Purpose. We use psychophysical data from a motion-impaired stroke patient, GZ (Vaina & Goldberg 2002), to challenge the generally accepted view that a precise computation of local and/or global motion information is necessary for recovering the 2D center-of-motion (COM) associated with translational direction in a 3D scene, (Reiger & Lawton 1985; Bruss & Horn 1983). Methods. Motion stimuli were represented as constant density random dot kinematograms presented within a 24 deg aperture (central 4 deg removed) for 440±40ms. In two perceptual tasks observers were presented with 30 deg/s radial (expansion/contraction) or circular (CW/CCW) motion-patterns and were required to discriminate (1) the shift in the COM, left or right, relative to a central fixation or (2) opposing motion-patterns (e.g. expansion vs. contraction) defined by a proportion of signal dots embedded in masking motion noise (Motion Pattern Coherence). Results. In normal observers (1) COM thresholds for circular motion-patterns were significantly higher than for radial motion-patterns (p<0.005; t(19)=2.92) while in (2) discrimination thresholds for radial and circular motion-patterns were comparable (∼10%).
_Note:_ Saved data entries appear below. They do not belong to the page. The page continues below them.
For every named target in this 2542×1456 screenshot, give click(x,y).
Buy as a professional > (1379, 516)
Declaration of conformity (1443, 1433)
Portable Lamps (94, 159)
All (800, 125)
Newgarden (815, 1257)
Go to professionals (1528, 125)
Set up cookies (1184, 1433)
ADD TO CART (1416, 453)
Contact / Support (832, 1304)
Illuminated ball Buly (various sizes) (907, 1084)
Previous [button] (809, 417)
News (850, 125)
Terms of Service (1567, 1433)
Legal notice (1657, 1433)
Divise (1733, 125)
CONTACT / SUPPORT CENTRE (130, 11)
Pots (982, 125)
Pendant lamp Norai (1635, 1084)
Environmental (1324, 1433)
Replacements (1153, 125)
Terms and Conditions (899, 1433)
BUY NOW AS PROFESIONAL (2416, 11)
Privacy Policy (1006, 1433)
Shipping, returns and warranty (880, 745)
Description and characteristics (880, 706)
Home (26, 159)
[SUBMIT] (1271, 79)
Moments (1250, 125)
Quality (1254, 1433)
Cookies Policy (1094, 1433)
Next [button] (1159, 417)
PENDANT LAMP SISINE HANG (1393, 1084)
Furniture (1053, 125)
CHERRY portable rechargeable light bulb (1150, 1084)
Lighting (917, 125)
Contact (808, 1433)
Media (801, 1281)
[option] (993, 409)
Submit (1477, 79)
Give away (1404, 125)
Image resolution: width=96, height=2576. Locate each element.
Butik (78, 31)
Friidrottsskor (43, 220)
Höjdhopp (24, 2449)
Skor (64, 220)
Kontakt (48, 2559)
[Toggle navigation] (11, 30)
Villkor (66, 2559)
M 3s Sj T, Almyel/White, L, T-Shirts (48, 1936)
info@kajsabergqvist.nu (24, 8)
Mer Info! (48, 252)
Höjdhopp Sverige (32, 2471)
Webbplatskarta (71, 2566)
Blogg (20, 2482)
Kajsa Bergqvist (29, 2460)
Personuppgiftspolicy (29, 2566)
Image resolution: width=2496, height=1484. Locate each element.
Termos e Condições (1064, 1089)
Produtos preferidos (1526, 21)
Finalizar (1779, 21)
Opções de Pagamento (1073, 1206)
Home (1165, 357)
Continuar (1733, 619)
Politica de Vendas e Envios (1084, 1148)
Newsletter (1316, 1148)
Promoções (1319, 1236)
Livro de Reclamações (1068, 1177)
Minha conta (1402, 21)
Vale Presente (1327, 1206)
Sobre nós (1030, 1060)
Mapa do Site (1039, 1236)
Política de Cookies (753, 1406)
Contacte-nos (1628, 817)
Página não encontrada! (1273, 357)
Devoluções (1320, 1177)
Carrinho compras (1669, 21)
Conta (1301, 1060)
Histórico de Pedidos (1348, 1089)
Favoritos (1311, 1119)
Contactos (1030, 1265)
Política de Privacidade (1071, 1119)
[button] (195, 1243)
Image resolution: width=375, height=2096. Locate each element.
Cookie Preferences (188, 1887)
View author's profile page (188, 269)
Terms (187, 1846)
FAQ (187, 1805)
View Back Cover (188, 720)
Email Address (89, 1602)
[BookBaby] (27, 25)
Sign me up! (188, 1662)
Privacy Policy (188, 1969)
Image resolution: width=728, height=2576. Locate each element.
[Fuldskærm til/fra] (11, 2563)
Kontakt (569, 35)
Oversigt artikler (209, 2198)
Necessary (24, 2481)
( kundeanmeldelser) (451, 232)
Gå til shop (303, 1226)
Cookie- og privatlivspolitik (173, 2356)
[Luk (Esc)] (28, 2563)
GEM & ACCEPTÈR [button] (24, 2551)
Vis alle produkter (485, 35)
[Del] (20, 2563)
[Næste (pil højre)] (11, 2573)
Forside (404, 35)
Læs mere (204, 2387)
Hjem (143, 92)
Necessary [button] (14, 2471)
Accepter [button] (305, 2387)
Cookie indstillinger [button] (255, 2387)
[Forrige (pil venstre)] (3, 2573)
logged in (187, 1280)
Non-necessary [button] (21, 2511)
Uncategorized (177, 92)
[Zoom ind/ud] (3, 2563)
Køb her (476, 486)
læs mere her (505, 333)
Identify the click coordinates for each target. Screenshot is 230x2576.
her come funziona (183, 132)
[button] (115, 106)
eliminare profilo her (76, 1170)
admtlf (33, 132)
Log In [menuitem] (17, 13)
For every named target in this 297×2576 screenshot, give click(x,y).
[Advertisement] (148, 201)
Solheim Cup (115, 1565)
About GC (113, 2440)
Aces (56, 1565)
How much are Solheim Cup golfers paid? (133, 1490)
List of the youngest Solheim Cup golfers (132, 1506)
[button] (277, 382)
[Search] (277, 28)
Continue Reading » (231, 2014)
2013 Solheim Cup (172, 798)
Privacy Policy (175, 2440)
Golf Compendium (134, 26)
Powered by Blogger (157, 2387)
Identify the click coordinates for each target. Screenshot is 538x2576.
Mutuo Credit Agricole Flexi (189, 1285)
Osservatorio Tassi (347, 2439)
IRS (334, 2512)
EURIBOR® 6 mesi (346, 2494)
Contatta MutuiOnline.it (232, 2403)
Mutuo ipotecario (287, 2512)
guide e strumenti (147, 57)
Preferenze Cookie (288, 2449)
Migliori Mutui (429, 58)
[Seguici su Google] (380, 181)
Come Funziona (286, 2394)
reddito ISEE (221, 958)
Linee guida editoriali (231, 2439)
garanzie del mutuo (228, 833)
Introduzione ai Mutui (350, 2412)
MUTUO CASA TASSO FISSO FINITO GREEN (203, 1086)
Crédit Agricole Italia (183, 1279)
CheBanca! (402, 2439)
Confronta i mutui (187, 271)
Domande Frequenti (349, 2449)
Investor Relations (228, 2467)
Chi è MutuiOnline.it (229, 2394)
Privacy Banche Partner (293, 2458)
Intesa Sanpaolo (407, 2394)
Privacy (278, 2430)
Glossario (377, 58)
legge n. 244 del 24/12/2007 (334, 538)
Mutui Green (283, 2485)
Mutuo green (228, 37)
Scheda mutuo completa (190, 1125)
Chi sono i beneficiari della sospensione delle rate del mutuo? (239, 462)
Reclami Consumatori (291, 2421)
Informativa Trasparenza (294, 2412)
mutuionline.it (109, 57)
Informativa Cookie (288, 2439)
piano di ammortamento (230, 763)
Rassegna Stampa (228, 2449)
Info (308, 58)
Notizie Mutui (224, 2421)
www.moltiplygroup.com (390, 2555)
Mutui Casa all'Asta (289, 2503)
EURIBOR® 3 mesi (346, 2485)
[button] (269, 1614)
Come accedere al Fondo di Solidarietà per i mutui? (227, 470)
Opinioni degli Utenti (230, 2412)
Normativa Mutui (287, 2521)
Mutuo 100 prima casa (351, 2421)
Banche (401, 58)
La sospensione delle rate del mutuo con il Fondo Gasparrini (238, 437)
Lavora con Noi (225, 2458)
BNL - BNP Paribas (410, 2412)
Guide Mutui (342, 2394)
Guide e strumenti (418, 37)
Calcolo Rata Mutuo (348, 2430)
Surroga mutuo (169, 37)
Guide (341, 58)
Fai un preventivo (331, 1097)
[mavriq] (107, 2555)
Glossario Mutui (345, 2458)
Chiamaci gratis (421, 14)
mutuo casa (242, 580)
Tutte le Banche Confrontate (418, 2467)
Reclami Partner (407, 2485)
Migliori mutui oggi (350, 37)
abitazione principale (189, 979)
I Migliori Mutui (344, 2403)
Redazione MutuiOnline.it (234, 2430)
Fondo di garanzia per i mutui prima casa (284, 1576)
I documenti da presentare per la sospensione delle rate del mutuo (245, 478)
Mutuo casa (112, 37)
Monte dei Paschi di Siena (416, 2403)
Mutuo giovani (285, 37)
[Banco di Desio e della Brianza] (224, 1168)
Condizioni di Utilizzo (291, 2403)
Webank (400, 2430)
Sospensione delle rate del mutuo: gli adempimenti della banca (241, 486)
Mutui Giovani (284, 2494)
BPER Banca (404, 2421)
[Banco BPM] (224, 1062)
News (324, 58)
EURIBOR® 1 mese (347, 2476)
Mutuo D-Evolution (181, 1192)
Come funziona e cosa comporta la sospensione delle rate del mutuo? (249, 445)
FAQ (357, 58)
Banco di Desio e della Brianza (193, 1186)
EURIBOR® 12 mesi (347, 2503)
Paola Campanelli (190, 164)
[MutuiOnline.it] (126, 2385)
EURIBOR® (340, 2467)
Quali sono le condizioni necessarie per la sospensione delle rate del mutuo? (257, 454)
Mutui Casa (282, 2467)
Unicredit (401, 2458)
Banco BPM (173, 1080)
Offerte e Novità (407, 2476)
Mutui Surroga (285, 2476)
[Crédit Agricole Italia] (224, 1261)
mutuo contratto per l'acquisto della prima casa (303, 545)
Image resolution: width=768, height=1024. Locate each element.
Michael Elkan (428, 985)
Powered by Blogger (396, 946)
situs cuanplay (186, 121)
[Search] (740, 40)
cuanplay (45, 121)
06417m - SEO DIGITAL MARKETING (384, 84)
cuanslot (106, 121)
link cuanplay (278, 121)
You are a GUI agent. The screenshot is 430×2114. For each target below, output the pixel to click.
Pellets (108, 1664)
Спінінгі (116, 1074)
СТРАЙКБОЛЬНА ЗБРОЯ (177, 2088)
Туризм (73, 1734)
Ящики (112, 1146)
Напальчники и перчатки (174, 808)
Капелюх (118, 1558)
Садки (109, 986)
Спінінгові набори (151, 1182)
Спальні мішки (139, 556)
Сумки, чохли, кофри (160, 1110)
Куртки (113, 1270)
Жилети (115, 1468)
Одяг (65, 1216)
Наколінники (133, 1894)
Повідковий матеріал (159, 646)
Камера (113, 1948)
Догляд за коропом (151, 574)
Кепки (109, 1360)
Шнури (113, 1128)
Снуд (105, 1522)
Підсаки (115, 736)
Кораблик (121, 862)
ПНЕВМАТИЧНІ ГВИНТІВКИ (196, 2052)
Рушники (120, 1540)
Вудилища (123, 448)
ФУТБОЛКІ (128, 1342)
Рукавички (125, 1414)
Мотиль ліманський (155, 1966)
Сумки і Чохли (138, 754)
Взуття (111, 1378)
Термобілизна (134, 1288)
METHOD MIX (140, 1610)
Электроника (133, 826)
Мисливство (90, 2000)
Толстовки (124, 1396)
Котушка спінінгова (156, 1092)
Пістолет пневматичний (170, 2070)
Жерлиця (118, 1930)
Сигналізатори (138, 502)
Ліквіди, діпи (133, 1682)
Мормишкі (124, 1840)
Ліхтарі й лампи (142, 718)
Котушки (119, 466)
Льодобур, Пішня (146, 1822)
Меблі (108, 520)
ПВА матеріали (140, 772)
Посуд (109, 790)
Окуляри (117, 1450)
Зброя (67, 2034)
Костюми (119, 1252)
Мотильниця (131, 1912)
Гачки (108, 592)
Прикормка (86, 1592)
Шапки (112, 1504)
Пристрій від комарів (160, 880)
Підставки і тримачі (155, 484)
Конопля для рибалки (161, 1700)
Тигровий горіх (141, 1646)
GZ was only able to discriminate moderate shifts (∼1 deg) in the COM for radial and circular motion-patterns. In contrast GZ totally failed to discriminate radial motion-patterns even at 100% coherence. However, she could discriminate CW from CCW motion and radial from circular motion-patterns. Conclusion. GZ's performance could be explained by a mechanism that computes a scalar norm from the motion-pattern for use as an error measure to localize the COM (Sundareswaran 1992). In this scheme a sparse sampling of scalar errors across the visual field provides a coarse spatial localization of the COM, independent of the type of radial motion-pattern. Discrimination with finer accuracy can be obtained through computations that use the direction information of the radial motion-patterns.

Beardsley, S. A., Vaina, L. M.(2002). Discrimination of shifted centers-of-motion in a patient that cannot perceive radial motion [Abstract]. Journal of Vision, 2( 7): 657, 657a, http://journalofvision.org/2/7/657/, doi:10.1167/2.7.657. [CrossRef]
Footnotes
 Supported by NIH grant EY-2R01-07861-07 to L.M.V.